It may be that the state of loneliness is a position of the mind making one feel separated and apart from other human beings. A person who is lonely has a deep sense of isolation from the rest of the world. It then may not matter if they are in a large group or off by themselves. Either way, they have a sense of loneliness.
The word for lonely in the Hebrew text is “yachiyd” and is translated as “one alone, only; one who is solitary, forsaken, wretched.” The Idea that we are alone in the world of so many people, that we have not a friend to call upon, that no one cares for us, and none to who have a concern for our welfare causes a deep sadness to overcome the mind. This sense of being alone and aloof is a cause of depression and despair. David knew loneliness and was very aware of it.
In his hour of despair, David cried out to his God. His own son Absalom had come against him. The King of Israel, Saul, was trying to hunt him down and kill him and his men were chasing him and David was forced to flee and leave home and family behind. While lonely and afflicted David turned to God to plea for comfort and intervention on his behalf. "Turn to me and be gracious to me, For I am lonely and afflicted." (Psalm 25:16) In a time of discouragement, depression, affliction, and loneliness the safest place to go for comfort and guidance is to the Lord.

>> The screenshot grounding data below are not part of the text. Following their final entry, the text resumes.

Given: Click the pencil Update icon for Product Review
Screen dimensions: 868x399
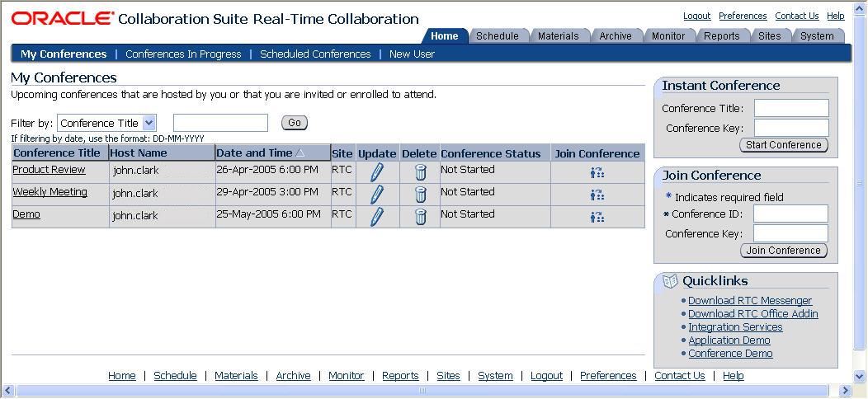Looking at the screenshot, I should tap(377, 172).
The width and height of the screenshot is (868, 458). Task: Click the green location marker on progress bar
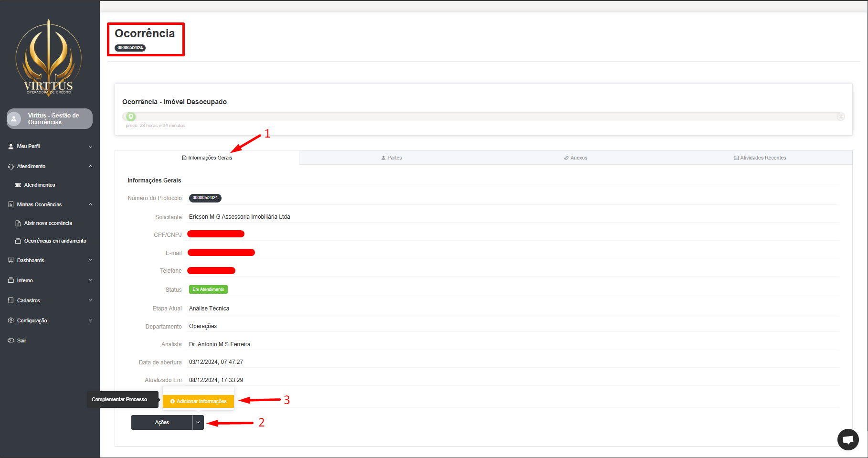131,117
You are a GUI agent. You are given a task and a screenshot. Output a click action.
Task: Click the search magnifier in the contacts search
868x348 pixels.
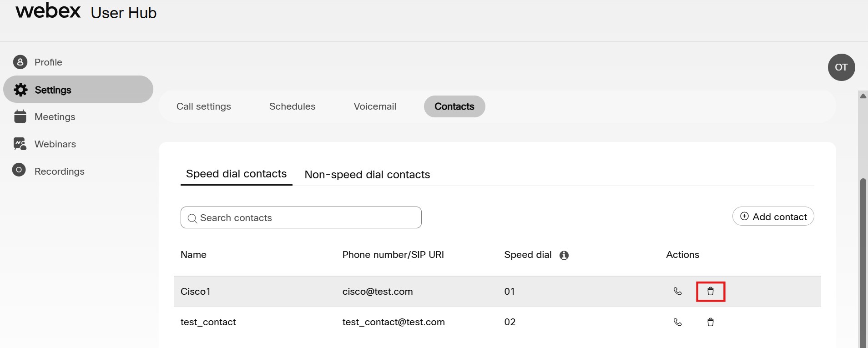pyautogui.click(x=192, y=218)
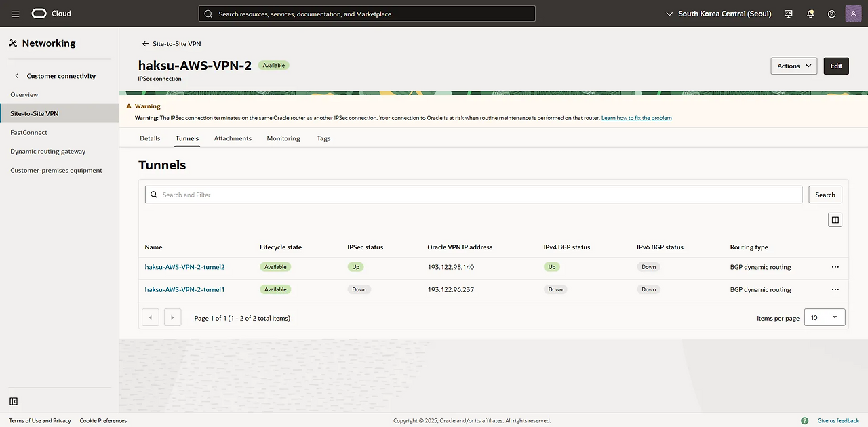868x427 pixels.
Task: Open the South Korea Central region selector
Action: [719, 14]
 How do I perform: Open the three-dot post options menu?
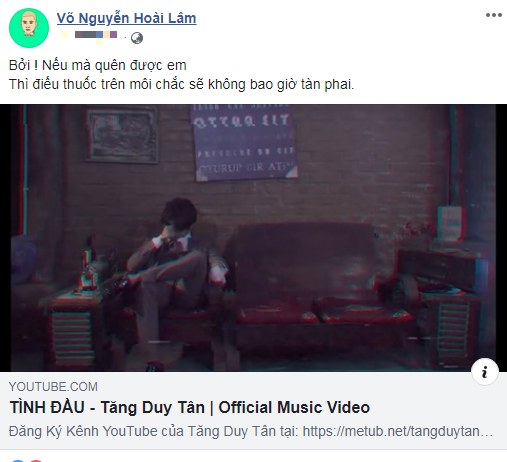tap(494, 15)
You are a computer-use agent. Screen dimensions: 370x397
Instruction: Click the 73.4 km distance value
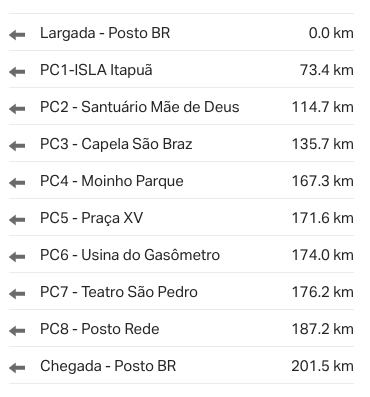[327, 70]
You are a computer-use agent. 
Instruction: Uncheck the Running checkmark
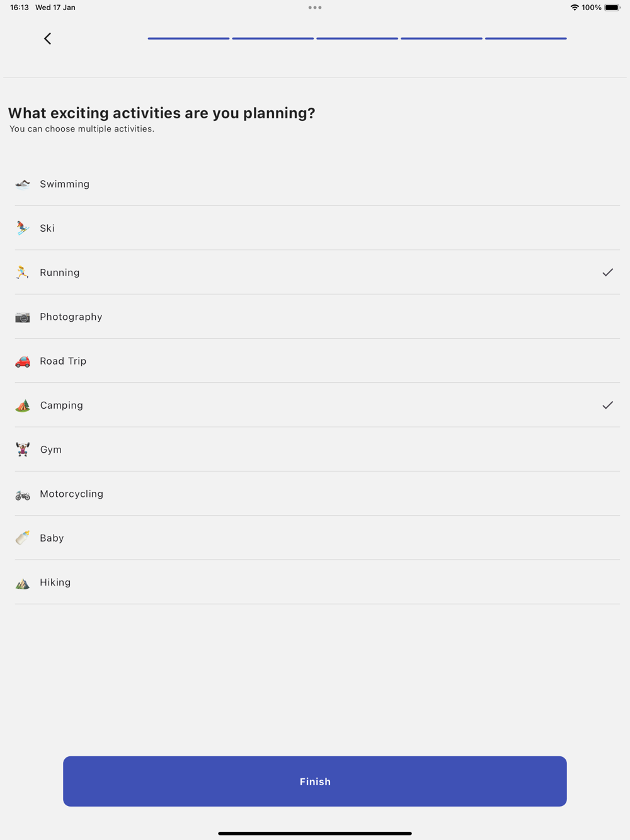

Whatever the cause of our loneliness, whether we are in the crowd or a place of desolation our cure is always the same, the comforting fellowship of our Lord Jesus Christ. In Him, we find one who understands the trials we are going through, as He has suffered them too. In Him, we find not only One who understands but One who knows what we should do to relive the cause. He is love and He advises us in that context and in the judgment of wisdom beyond the comprehension of man. He has given the right encouragement to countless numbers of the faithful as they languished in prisons and even went to their deaths for His sake. Yet the friendship that He offers is greater, as only Jesus can bring peace to the spirit. He is a friend that is closer than a brother. "A man of too many friends comes to ruin, But there is a friend who sticks closer than a brother." (Proverbs 18:24)

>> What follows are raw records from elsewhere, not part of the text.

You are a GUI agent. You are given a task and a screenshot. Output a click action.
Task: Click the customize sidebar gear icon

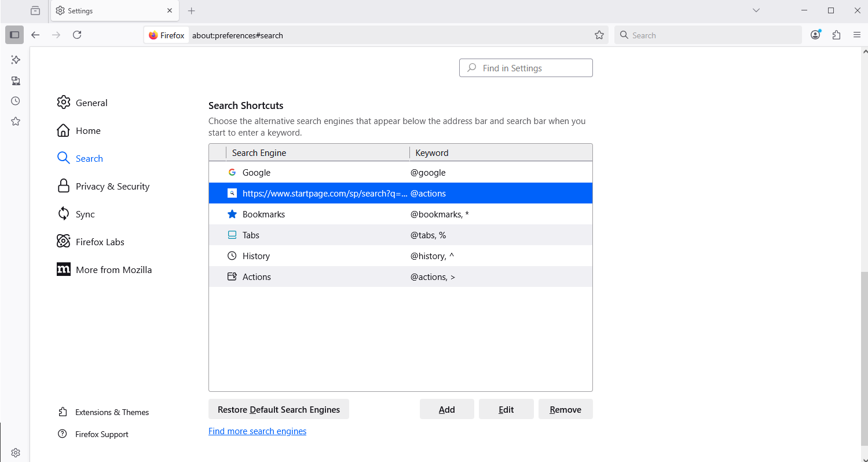tap(16, 453)
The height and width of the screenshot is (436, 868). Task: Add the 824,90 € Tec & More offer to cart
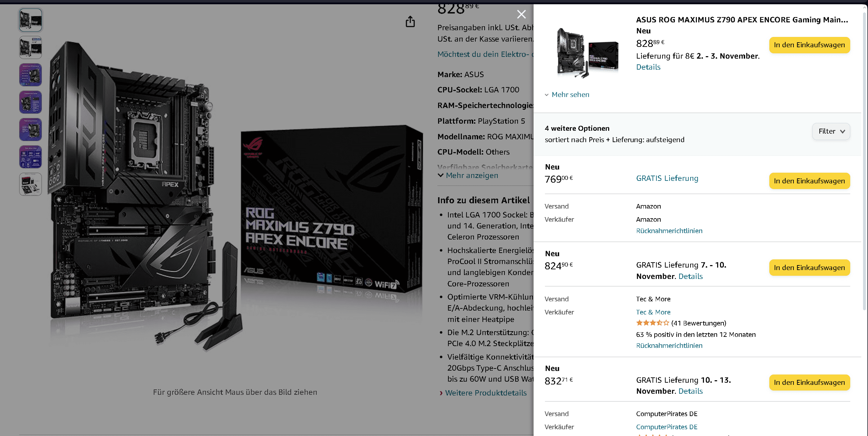[x=809, y=268]
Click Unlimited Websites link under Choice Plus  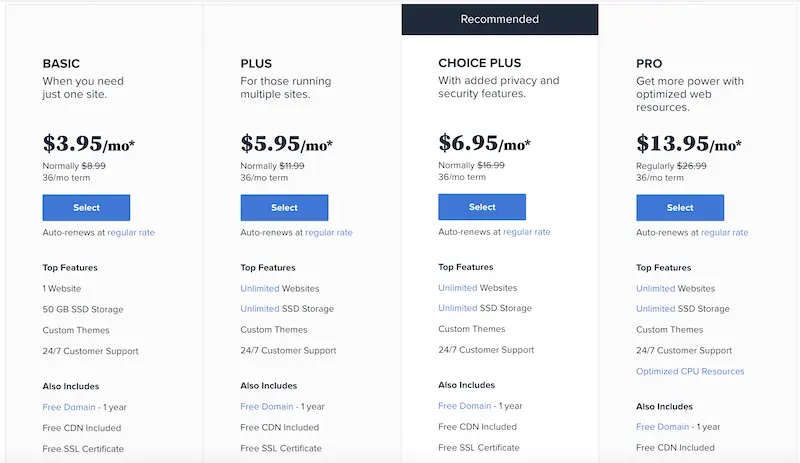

On the cross of Calvary Jesus laid down His life that the sin debt we have would be paid and we could find eternal life through Him with our Heavenly Father. The measure of His love is already proven in that He laid down His life for His friends, you and me. "Greater love has no one than this, that one lay down his life for his friends. "You are My friends if you do what I command you. "No longer do I call you slaves, for the slave does not know what his master is doing; but I have called you friends, for all things that I have heard from My Father I have made known to you." (John 15:13-15)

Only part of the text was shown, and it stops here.